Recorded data
════════════════

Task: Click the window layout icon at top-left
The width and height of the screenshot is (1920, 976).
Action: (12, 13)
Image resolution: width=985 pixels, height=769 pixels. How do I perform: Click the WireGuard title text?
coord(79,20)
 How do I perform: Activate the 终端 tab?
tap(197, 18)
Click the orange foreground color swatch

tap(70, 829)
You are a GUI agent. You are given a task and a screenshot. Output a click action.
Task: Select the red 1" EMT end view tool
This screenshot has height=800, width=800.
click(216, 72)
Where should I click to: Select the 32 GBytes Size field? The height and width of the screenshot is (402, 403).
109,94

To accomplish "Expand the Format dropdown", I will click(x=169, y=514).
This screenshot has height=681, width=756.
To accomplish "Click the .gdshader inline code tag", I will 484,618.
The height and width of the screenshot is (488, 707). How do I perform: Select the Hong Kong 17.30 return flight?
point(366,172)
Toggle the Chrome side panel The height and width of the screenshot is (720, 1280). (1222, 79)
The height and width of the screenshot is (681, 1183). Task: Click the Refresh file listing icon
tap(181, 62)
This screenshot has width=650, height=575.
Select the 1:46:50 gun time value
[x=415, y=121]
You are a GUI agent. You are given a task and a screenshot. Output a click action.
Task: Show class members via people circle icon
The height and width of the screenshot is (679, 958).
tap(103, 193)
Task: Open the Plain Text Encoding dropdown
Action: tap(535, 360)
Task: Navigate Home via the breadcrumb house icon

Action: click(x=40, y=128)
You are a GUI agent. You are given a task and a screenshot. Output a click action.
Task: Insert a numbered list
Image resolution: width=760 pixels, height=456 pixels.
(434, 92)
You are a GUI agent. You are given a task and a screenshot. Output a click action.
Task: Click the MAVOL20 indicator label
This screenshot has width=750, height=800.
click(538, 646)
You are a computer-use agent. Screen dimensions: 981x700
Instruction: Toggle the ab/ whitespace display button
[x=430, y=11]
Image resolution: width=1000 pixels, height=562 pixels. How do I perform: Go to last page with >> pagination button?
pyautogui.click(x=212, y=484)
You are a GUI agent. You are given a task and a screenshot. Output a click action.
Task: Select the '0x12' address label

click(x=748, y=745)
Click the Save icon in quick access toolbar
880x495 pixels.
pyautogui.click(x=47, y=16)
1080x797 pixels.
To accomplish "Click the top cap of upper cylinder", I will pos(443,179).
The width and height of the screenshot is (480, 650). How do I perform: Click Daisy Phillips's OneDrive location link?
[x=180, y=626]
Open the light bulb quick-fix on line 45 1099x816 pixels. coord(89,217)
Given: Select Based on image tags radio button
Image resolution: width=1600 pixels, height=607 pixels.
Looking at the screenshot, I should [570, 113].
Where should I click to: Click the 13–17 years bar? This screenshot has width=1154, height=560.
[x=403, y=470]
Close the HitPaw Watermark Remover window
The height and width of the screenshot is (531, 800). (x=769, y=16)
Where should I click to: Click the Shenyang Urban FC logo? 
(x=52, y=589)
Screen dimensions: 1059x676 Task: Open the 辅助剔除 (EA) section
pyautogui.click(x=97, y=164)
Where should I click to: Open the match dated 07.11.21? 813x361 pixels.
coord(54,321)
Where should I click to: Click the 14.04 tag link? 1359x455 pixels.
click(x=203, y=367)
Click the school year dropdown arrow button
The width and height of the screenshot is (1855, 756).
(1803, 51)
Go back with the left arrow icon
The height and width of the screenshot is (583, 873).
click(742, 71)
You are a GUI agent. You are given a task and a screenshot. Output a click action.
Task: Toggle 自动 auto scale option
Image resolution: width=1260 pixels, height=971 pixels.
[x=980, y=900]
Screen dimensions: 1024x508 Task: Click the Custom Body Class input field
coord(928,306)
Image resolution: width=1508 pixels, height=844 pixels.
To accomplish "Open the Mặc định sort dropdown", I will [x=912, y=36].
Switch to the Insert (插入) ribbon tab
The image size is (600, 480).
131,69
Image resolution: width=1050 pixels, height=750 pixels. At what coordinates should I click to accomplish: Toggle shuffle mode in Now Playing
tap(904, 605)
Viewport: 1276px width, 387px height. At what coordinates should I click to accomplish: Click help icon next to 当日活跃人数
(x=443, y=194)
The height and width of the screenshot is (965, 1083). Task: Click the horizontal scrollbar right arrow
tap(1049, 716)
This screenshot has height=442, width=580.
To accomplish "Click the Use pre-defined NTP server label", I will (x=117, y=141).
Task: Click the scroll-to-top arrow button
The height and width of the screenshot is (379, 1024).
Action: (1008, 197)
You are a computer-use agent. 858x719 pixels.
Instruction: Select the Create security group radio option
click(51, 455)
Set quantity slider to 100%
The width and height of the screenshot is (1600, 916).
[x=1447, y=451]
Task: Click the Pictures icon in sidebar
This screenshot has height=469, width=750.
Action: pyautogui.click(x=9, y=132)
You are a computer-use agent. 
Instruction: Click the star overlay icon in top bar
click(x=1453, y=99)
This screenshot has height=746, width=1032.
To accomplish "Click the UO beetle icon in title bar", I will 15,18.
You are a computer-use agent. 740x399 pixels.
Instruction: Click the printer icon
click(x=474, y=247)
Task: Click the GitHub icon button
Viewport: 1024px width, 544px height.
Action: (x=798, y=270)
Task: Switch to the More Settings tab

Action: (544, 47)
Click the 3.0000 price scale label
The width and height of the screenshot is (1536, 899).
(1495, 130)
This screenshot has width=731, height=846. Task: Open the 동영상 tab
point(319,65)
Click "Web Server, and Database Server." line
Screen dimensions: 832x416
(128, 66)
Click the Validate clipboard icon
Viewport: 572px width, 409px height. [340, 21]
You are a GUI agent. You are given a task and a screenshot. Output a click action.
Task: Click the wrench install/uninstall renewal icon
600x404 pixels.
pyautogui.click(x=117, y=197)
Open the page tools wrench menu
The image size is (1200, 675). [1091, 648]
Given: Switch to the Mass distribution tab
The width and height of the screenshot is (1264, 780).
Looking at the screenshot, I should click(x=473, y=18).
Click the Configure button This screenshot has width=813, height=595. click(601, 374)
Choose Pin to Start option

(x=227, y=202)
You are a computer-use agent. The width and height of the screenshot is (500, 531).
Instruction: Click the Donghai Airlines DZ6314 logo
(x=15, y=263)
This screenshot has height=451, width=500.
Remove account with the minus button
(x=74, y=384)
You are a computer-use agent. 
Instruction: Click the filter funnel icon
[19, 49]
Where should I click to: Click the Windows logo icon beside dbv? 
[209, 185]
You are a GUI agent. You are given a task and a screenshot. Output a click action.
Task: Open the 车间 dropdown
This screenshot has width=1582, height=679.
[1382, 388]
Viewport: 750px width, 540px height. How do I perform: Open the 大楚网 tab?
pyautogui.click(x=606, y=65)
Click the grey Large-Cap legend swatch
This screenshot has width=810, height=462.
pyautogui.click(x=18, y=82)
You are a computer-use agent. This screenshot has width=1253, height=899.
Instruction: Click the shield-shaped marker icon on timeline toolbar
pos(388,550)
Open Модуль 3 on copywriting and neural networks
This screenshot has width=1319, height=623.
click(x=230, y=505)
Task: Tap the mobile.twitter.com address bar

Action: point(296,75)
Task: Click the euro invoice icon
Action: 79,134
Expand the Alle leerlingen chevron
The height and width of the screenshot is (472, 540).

════════════════

■ **Required action**
Go through the entries above and copy out every line that includes the word "Insert".

■ **Written solution**
Task: Insert a numbered list
Switch to the Insert (插入) ribbon tab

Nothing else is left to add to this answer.